De Democratische senator Dick Durbin zei gisteren op de televisie dat er sprake is van een onrechtmatige daad als het bericht in The New York Times juist is en drong aan op een onderzoek. „Dit was geen vergissing. Dit was een bevel om het Congres niet te informeren”, zei zijn partijgenoot Jan Schakowsky uit het Huis van Afgevaardigden.The New York Times meldde op basis van twee goed ingevoerde bronnen dat Cheney er hoogstpersoonlijk voor gezorgd heeft dat het parlement acht jaar lang onwetend is geweest van een geheim antiterreurprogramma van de CIA. Volgens de bronnen heeft de onder Obama benoemde CIA-directeur Leon Panetta de inlichtingencommissies in het Amerikaanse parlement op 24 juni achter gesloten deuren geïnformeerd over de dienstorders van Cheney.
Ondergeschikten hadden Panetta een dag eerder op de hoogte gesteld van het bestaan van het programma, dat na de terreuraanslagen van 11 september 2001 op New York en Washington werd opgezet.
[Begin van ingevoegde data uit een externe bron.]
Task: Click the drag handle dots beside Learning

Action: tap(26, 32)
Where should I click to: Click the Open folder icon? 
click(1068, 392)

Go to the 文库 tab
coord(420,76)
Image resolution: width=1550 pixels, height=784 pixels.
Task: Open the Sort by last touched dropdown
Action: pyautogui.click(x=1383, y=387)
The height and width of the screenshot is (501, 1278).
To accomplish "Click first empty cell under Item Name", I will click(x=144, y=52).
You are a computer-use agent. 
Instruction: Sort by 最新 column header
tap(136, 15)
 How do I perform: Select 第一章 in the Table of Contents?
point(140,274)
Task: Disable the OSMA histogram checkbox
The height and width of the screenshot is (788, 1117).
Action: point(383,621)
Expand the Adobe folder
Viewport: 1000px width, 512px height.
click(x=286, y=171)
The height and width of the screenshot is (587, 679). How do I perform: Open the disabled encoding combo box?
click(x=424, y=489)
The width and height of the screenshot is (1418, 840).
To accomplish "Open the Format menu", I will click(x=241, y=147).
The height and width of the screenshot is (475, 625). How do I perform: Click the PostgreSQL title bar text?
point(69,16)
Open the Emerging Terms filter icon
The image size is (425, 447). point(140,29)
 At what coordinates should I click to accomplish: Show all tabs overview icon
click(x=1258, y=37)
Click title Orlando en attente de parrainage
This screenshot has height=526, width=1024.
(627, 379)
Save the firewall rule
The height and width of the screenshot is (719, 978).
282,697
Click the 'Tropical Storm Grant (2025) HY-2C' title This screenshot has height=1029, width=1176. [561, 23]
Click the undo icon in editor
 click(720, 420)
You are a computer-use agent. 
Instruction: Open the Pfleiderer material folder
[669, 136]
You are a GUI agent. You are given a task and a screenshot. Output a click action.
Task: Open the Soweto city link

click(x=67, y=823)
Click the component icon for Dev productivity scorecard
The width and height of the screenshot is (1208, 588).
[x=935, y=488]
De CIA-topman heeft een einde gemaakt aan het programma, direct nadat was gebleken dat het Congres niet was geïnformeerd.
Wat de CIA precies heeft gedaan, is onduidelijk. Twee voormalige medewerkers van de dienst wilden ook niet ingaan op de inhoud van het programma, maar stelden wel dat het niet ging om ondervragingen of toezicht op communicatie. Volgens hen is het nooit verder gekomen dan het plannen van het programma en hoefde dus niemand geïnformeerd te worden. Volgens The New York Times bepaalde Cheneys stafchef David Addington persoonlijk wie in kringen rond president George Bush over het programma op de hoogte moest worden gesteld.
De wet eist van de Amerikaanse regering dat deze het parlement volledig en tijdig informeert over de activiteiten van de inlichtingendiensten. Over de interpretatie van die wet wordt sinds de oprichting van de CIA in 1947 al gesteggeld, mede vanwege de veiligheid van CIA-agenten. De voorzitter van de inlichtingencommissie van de Senaat, Dianne Feinstein, zei dat Panetta vorige maand tegenover senatoren had verklaard dat Cheney in zijn hoedanigheid van vicepresident geheimhouding had verordend. Feinstein, een Democraat uit Californië, concludeerde dat het Congres opzettelijk acht jaar lang onwetend is gehouden. Zij wilde strafrechtelijk onderzoek niet uitsluiten.
Cheney weigerde tot dusver ieder commentaar.